A growing minority of Americans refuses to identify with traditional religion, a trend particularly strong among young adults, while self-identified Catholics and more liberal Protestants are declining as shares of the population.

That's according to a massive survey released today by the Pew Research Center of more than 35,000 Americans, an unusually large sample with a margin of error of less than 1 percentage point.

The poll confirms what Pew and several other polling firms have found since at least the turn of the century — a growing minority of "nones," or Americans who choose none-of-the-above from a menu of religious affiliations.

The unaffiliated are nearly 23 percent of the population, up from 16 percent in 2007, the last time Pew did a similarly vast survey. They include atheists and agnostics (7 percent) and those who say they're "nothing in particular" (16 percent) — some who are thoroughly secular and others who practice a do-it-yourself spirituality.

In Pennsylvania, the unaffiliated rose to 21 percent from 13 since 2007, mostly at the expense of Catholics (down to 24 percent from 29) and Protestants (to 47 percent from 50).

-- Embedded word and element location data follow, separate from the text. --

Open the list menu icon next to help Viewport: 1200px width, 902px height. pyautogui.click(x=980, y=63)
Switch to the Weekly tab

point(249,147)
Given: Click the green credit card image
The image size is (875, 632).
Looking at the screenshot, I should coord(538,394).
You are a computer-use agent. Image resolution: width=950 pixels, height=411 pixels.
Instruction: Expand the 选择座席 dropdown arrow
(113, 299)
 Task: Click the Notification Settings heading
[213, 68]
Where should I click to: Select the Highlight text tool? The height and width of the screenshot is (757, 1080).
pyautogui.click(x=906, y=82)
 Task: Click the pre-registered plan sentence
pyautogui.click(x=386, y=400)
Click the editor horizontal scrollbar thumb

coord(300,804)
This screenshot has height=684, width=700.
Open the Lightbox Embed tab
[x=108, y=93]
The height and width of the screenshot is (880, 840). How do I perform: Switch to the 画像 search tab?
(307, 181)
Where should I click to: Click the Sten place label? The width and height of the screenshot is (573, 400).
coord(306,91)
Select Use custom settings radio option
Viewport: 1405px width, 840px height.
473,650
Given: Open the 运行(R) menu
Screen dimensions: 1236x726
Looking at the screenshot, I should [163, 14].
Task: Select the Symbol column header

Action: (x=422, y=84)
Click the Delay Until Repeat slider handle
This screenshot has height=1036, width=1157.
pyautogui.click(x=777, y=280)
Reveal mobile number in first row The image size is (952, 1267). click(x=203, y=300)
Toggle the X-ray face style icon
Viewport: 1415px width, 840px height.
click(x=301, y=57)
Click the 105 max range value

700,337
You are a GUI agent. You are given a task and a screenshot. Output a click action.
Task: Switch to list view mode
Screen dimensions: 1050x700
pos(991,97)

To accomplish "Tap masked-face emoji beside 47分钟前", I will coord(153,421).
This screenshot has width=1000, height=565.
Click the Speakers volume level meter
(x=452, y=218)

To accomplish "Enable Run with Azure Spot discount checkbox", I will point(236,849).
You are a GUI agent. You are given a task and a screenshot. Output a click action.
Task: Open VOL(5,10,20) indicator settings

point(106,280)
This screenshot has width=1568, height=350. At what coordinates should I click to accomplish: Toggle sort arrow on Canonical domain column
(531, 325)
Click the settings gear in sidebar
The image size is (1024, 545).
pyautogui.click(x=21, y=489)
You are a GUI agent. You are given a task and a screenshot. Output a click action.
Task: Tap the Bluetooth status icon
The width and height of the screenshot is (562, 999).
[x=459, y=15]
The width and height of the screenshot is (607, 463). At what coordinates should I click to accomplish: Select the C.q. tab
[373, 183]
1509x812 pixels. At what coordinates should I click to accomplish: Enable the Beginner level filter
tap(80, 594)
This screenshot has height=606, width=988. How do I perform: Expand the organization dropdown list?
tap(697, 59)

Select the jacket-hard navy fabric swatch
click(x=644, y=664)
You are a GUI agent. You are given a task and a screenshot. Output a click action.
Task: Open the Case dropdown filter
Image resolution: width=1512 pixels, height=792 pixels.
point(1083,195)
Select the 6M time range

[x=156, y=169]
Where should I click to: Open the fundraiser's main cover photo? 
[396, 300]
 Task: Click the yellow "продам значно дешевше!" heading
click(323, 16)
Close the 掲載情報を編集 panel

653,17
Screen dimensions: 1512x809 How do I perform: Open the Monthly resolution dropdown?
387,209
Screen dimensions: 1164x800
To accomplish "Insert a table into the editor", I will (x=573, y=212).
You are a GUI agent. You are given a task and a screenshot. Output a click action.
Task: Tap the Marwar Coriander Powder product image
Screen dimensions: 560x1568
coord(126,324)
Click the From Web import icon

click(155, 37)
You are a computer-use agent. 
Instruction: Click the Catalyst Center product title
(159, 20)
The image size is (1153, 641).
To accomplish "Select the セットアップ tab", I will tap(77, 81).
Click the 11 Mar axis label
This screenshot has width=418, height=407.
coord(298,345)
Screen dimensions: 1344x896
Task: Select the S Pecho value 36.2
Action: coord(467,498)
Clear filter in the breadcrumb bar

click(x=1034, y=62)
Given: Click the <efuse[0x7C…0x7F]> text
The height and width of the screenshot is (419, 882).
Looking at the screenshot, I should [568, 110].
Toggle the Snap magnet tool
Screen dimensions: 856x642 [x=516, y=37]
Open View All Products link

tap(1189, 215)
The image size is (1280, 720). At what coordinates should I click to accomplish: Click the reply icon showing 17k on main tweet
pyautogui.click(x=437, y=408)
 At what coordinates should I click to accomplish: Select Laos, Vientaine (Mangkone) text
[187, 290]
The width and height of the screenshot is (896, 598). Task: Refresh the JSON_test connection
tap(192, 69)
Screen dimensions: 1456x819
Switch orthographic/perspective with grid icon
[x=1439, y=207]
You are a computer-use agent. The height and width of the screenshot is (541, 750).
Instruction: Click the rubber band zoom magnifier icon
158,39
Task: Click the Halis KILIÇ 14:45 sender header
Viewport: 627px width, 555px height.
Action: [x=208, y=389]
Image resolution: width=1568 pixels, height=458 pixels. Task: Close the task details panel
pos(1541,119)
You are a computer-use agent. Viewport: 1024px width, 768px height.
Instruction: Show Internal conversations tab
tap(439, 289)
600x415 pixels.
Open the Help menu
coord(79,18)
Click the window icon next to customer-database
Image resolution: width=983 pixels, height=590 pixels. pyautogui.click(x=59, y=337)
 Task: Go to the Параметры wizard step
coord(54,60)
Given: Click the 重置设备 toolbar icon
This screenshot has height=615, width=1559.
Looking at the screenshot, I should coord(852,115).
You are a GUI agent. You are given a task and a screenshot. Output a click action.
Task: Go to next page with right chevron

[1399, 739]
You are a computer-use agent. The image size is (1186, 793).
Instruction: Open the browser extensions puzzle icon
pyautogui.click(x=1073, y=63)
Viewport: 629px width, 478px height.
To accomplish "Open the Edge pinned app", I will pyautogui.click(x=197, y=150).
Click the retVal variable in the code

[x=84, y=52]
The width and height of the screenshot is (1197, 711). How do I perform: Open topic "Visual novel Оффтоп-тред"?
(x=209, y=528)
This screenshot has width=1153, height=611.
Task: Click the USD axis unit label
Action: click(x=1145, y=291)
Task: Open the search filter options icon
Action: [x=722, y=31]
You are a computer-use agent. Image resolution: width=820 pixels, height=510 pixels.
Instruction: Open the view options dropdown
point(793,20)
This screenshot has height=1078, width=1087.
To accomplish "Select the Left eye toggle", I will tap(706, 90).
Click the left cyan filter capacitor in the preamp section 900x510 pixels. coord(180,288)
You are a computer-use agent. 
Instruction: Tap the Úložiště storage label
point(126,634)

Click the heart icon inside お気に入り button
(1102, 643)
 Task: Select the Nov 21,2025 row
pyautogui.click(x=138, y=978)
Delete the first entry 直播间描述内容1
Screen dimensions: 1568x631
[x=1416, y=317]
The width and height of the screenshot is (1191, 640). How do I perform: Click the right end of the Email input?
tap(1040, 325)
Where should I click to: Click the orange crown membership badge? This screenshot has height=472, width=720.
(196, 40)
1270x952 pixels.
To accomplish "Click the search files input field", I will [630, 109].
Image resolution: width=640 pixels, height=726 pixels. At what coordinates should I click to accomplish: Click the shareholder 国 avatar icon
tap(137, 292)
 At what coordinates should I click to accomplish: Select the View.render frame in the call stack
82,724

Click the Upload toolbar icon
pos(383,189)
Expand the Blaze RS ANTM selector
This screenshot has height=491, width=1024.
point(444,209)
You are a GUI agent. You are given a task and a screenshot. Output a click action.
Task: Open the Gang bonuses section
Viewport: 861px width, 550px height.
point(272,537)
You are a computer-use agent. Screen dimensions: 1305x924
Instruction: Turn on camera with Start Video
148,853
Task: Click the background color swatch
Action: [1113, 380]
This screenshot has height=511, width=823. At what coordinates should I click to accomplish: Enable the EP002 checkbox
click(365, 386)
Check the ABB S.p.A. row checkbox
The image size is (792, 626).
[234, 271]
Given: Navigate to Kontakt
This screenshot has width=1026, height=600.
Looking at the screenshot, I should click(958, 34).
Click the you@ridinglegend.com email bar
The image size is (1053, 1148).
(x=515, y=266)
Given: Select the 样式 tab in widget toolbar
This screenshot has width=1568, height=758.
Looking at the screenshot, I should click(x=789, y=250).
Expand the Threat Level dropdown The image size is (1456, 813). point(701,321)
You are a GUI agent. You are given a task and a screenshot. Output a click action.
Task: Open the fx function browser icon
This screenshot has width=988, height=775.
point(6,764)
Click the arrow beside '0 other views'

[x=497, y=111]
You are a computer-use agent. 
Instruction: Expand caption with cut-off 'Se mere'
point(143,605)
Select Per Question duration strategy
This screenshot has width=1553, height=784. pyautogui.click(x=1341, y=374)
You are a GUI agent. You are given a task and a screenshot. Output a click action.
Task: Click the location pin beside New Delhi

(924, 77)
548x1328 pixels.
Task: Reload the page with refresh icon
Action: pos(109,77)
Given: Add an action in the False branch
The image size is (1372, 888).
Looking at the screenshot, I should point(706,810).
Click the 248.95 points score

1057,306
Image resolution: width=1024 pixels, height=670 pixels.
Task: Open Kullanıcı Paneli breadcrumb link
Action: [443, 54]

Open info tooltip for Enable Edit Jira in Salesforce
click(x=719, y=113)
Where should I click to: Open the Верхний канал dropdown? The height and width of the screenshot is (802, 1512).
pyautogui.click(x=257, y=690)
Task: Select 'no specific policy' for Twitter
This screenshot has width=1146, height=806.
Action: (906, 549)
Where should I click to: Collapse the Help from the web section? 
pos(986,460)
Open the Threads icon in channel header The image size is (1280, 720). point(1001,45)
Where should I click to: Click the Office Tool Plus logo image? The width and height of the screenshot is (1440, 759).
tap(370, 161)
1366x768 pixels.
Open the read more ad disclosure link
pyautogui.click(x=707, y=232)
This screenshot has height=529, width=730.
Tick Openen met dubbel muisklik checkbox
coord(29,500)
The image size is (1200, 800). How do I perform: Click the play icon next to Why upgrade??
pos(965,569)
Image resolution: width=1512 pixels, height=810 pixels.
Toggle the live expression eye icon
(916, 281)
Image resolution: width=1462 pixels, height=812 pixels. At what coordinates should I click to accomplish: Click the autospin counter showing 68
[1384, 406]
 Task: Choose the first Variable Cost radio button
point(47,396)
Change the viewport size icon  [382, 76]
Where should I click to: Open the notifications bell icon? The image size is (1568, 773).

"We've known [the unaffiliated population] has been growing for a couple decades," said Greg Smith, lead researcher for the Pew report. "The pace it continues to grow is very striking."

There are plenty of caveats.

The United States still has the world's largest Christian population at an estimated 173 million.

Evangelicals (25 percent of the population) and historically black Protestant groups (7 percent) are roughly holding their numbers, and independent churches are picking up some of the slack from declining Protestant denominations. Immigration is fueling growth of small groups such as Muslims, Hindus and Jehovah's Witnesses.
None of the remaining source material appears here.